2024 Election

Barron Trump Brags About His Father and How Much Money They Make, ‘My Dad Really Had a Hard Life’

This is insane.

Look, I understand that when you want clout in conservative circles, you just go around saying nice things about Donald Trump. You talk about how much you admire him, and you point out that we never had another president who went from business to politics, how he always says what he means, all that good stuff.

Everyone knows you’re full of crap, but that’s how you get it done.

What you don’t necessarily have to do is go on and on about Trump’s kids. Ivanka actually is relatively successful on her own, and Trump’s oldest boys will say enough good stuff about themselves that you don’t have to bother.

In other words, you just don’t have to kiss their butts to make Trump happy.

But it certainly does make Donald happy when people say nice things about Barron. He’s the one kid that actually looks like him, which he loves. And there’s already been plenty of talk about Barron eventually entering the world of politics himself. The former president would absolutely swoon if he could leave a legacy of one of his kids being president someday too.

Enter Patrick Bet-David, the conservative pundit behind the highly successful PBD podcast.

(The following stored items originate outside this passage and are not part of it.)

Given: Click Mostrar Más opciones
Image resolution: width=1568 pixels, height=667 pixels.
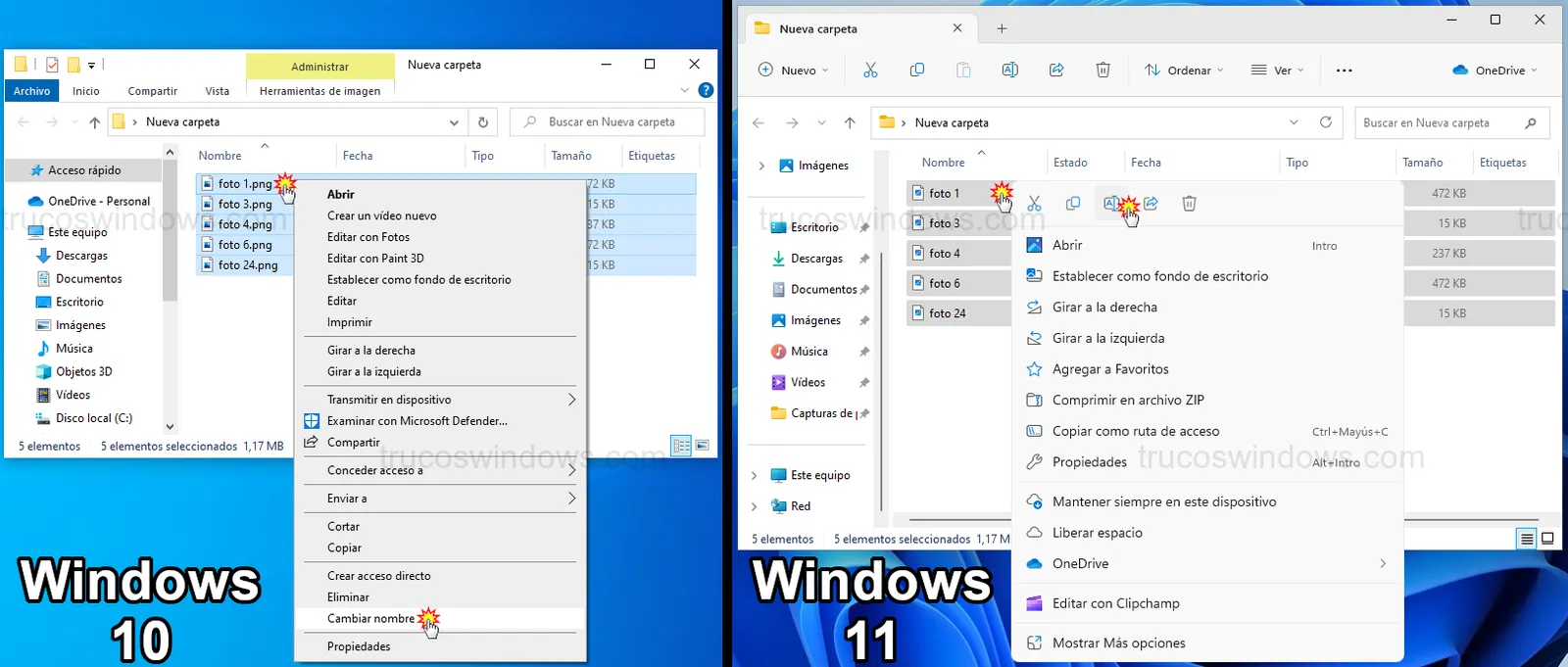Looking at the screenshot, I should tap(1118, 643).
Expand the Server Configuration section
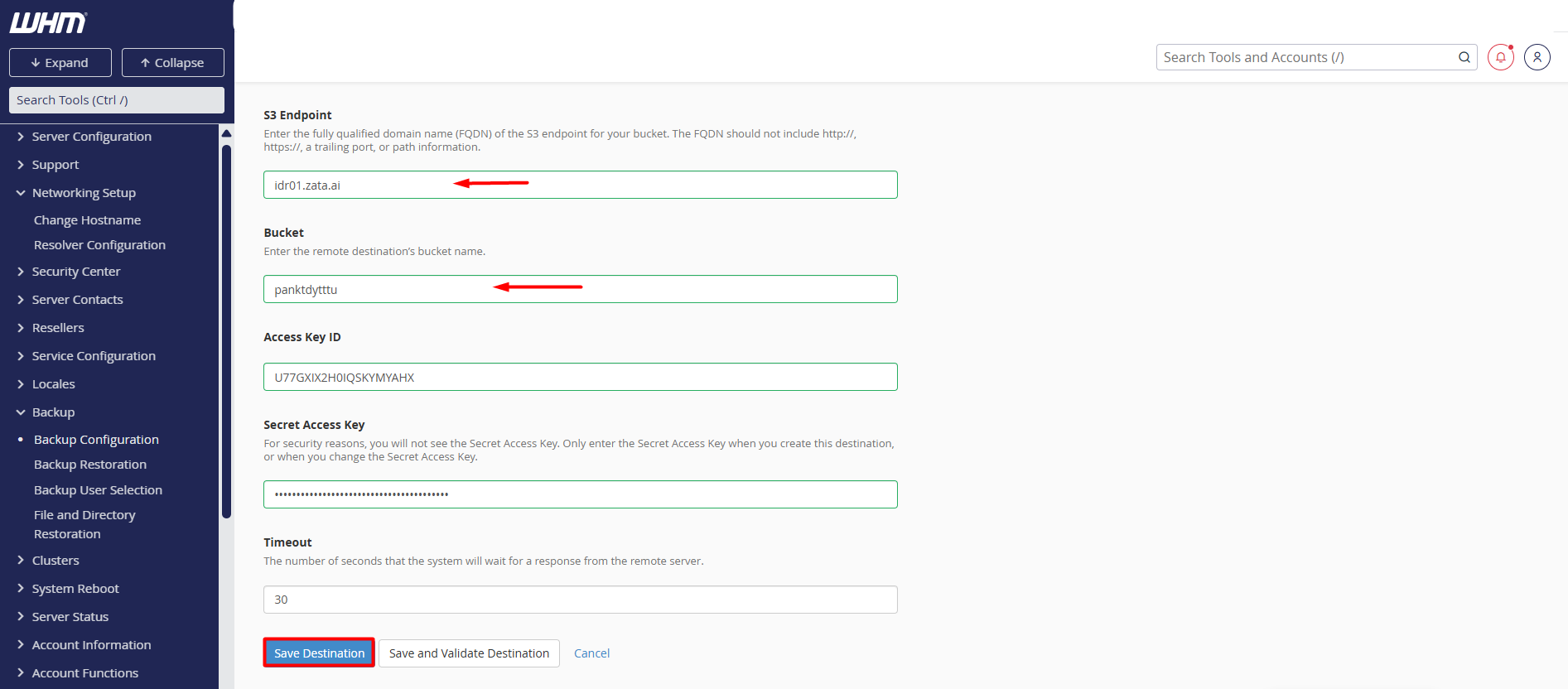 click(91, 137)
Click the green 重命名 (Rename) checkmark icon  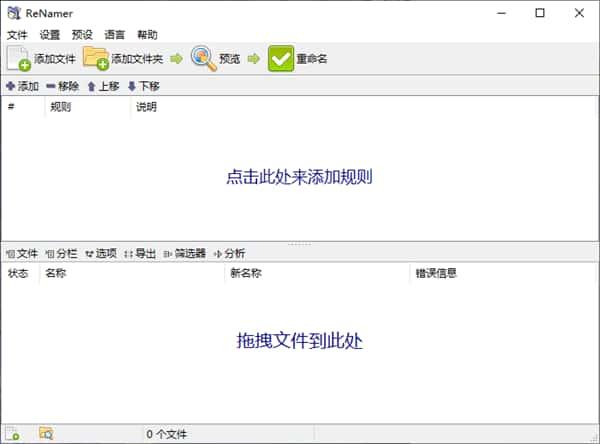point(280,59)
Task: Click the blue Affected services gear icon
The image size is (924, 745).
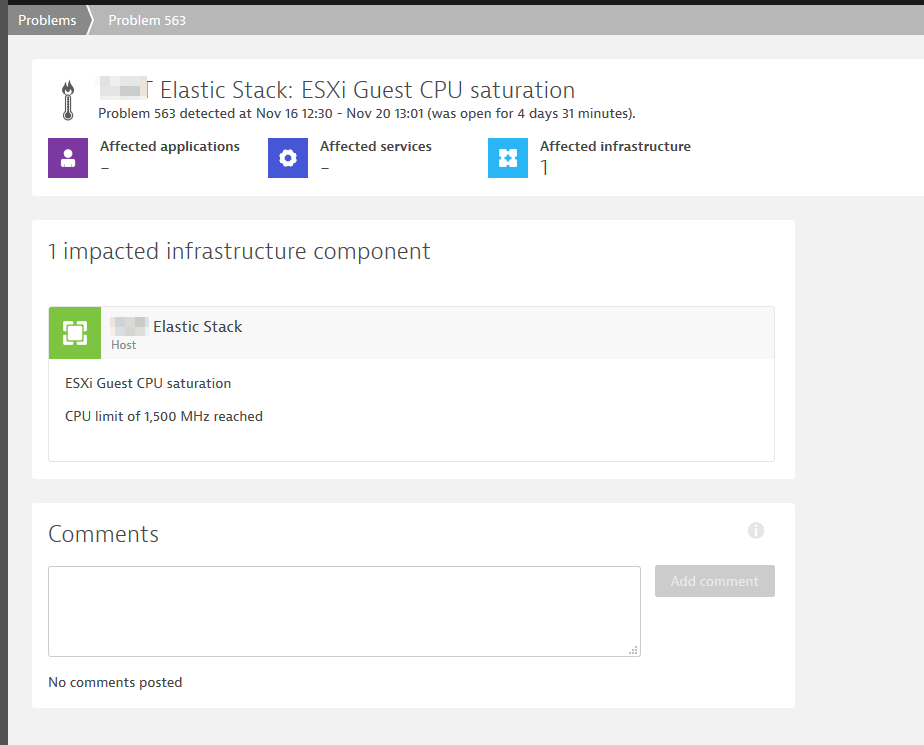Action: coord(288,158)
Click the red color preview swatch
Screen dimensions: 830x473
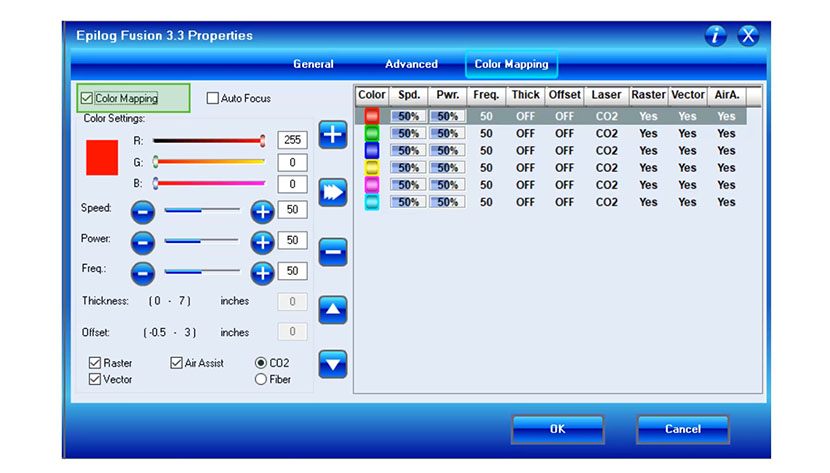point(102,159)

He was smart enough to pick up on this new way to Trump’s heart. And what better way to flatter the former POTUS than by quoting his own SON flattering him to begin with?

Speaking at the 2024 Sales Leadership Summit, Bet-David told the crowd that, following a broadcast with another guest the previous day, Barron Trump had stayed behind after it was over and offered to walk him to his car.

“We’re doing a podcast with Ryan Garcia, he stays there, he walks – he says, ‘Let me walk you to your car,'” Bet-David said. “The son of a billionaire who’s a president says ‘Let me walk you to your car.’ He’s working customer service. He walks us to our car and he’s standing there until we get in the car to leave.”

This already sounds dubious to me, but go on, Patrick:

“He says, ‘Look, no matter what I do, no matter what my brothers do, no matter how much money we make, our success will never come close to what our father had to do. Cause he really had the hard life, not us, we have an easy life.’ He JUST turned 18, are you kidding me? Like, what a freaking stud of a kid to say something like that, right?”

Okay, let me stop you there, PBD. Not only do I not believe even one second of that happened, but even if it had, are you seriously putting a kid on a pedestal for politely walking you to your car and saying a nice thing about his dad?

In what world is walking someone to their car considered “working customer service” or anything beyond just being nice? Something like that is only said by a person who thinks it’s other people’s JOB to escort them to their vehicle — or hold the door for them, or any number of everyday common courtesies that the rest of us do all the time for random strangers.

But there’s not a chance the story’s real, in my opinion.

I just can’t see any Trump, let alone the sullen youngest Trump, who’s been accused of being cruel to animals, classmates, and even his nanny, going out of his way to (a) walk someone to their car or (b) say a bunch of nice things about their dad, unbidden.

Remember, this is the kid who just joked about how disgusting it would be to have been born with a silver spoon in his mouth, since his was gold instead. And that was in a room full of podcasters.

I just don’t see a Trump kid doing this. The closest this story comes to sounding like something that actually happened is when Bet-David quotes Barron as only mentioning how successful he and his brothers are, leaving out the fact that Ivanka is the most successful Trump kid, financially speaking, and Tiffany is the only Trump child to have gotten an advanced legal degree.

Personally, I might still be a little miffed if I was Barron. After all, his dad just got done going on the PBD podcast and basically calling him a virgin who’s never had a girlfriend. I would be embarrassed to even be NEAR the host of a show that allowed someone to say that about me while I wasn’t there to tell the truth of the situation myself.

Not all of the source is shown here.